Lo sguardo psicologico di Hillman, che suggerisce di guardare alla storia come ad un viale degli archetipi', permette di comprendere quali possibilità siano date, nel presente, dall'approccio a figure femminili del passato che propongono al nostro immaginario modalità di rapporto col reale al di fuori degli schemi di oggi. Ma in questo sta anche il limite di questo approccio, perchè è oggi che la questione del rapporto delle donne col potere si pone e, al di là di ogni suggestione proveniente dal passato, è una risposta per il nostro tempo quella che andiamo cercando.

Allora, come costruire oggi un'autorevolezza che doti le donne della fiducia necessaria per provare a spezzare il soffitto di cristallo? La traccia di una risposta possiamo trovarla nell'esperienza della prima teorica italiana del femminismo degli anni Settanta, Carla Lonzi, che lucidamente ha riconosciuto come «l'uguaglianza tra i sessi sia la veste in cui si maschera oggi l'inferiorità della donna». La differenza sessuale coscientemente assunta mette in questione l'universale, non per sostituire un universale con un altro, un potere femminile ad un potere maschile, ma collocandosi asimmetricamente rispetto alla definizione stessa, quella maschile, del potere come dominio: «sul piano donna-uomo non esiste una soluzione che elimini l'altro». La posizione di chi si riconosce differente non mira ad inserirsi, diventando uguale, o ad assumere il dominio perseguendo un semplice mutamento di segno dell'unilateralità, ma vuole piuttosto «operare un mutamento globale della civiltà che l'ha escluso»: è proprio qui che la differenza donna/uomo mostra la sua valenza radicale, paradigmatica rispetto alla possibilità di pensare ogni differenza. Da sempre peraltro, sostiene ancora Carla Lonzi, le donne hanno contribuito al mondo degli uomini mettendo a disposizione il più che è proprio della relazione, rimanendo tuttavia al di fuori della costruzione del sapere.
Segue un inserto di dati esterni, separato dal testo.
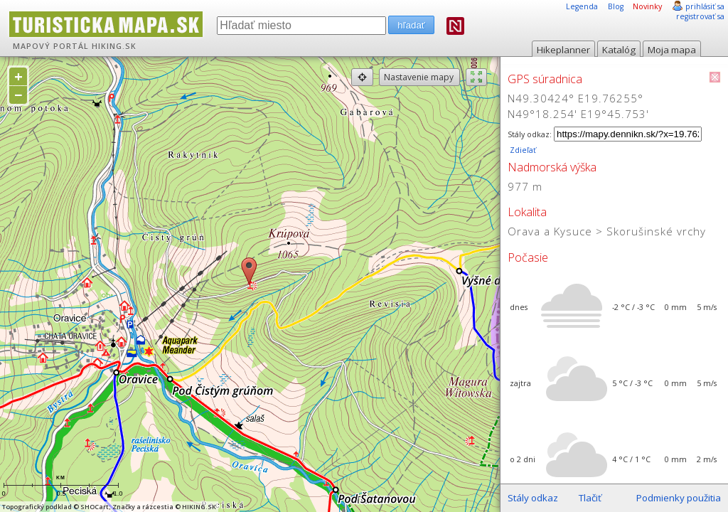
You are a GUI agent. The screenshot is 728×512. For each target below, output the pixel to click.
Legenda (582, 6)
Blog (615, 6)
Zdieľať (522, 150)
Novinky (647, 6)
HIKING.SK (114, 46)
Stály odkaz (533, 497)
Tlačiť (590, 497)
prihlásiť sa (704, 6)
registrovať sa (700, 16)
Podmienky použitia (678, 497)
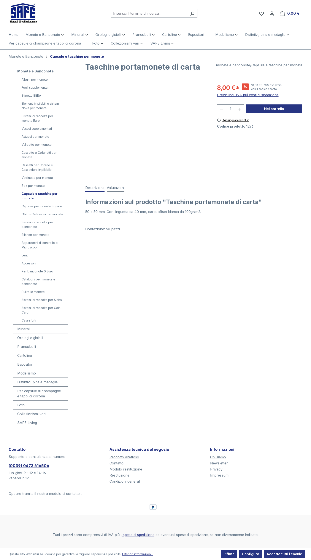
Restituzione (119, 475)
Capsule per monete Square (42, 206)
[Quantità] (230, 108)
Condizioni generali (124, 481)
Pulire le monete (33, 292)
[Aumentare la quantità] (239, 108)
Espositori (25, 364)
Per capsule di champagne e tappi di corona (39, 393)
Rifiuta (229, 554)
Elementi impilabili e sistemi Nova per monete (40, 106)
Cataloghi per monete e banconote (38, 281)
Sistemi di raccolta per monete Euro (37, 118)
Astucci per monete (35, 136)
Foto (21, 405)
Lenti (25, 255)
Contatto (116, 463)
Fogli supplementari (35, 87)
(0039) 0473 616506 (29, 465)
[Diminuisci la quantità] (221, 108)
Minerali (23, 329)
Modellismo (26, 373)
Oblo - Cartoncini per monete (42, 214)
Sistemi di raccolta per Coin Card (41, 310)
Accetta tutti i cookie (284, 554)
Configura (250, 554)
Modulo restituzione (125, 469)
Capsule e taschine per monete (39, 196)
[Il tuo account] (272, 13)
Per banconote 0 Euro (37, 271)
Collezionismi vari (31, 414)
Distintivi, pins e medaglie (37, 382)
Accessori (29, 263)
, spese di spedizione (137, 535)
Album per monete (35, 79)
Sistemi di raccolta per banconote (37, 224)
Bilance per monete (35, 235)
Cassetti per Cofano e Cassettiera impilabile (37, 167)
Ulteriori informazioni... (137, 554)
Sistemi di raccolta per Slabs (42, 300)
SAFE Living (27, 423)
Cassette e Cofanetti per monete (39, 155)
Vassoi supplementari (37, 128)
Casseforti (29, 320)
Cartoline (24, 355)
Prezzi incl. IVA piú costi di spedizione (248, 95)
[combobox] (149, 13)
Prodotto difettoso (124, 457)
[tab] (95, 188)
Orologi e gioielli (30, 338)
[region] (147, 129)
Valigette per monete (37, 144)
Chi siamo (218, 457)
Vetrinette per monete (37, 177)
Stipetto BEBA (31, 95)
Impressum (219, 475)
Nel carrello (274, 109)
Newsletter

Il momento chiave è allora, per lei, l'esperienza del confronto reciproco nei gruppi, «momento non prestigioso» ma essenziale di una trasformazione globale, perchè rende possibile evidenziare, scrive Maria Luisa Boccia, «come la relazione su cui si incardina tutta la sfera pubblica, che determina il primato dell'agire politico, sia del tutto opaca rispetto al problema della donna (duplicare la coscienza del mondo)».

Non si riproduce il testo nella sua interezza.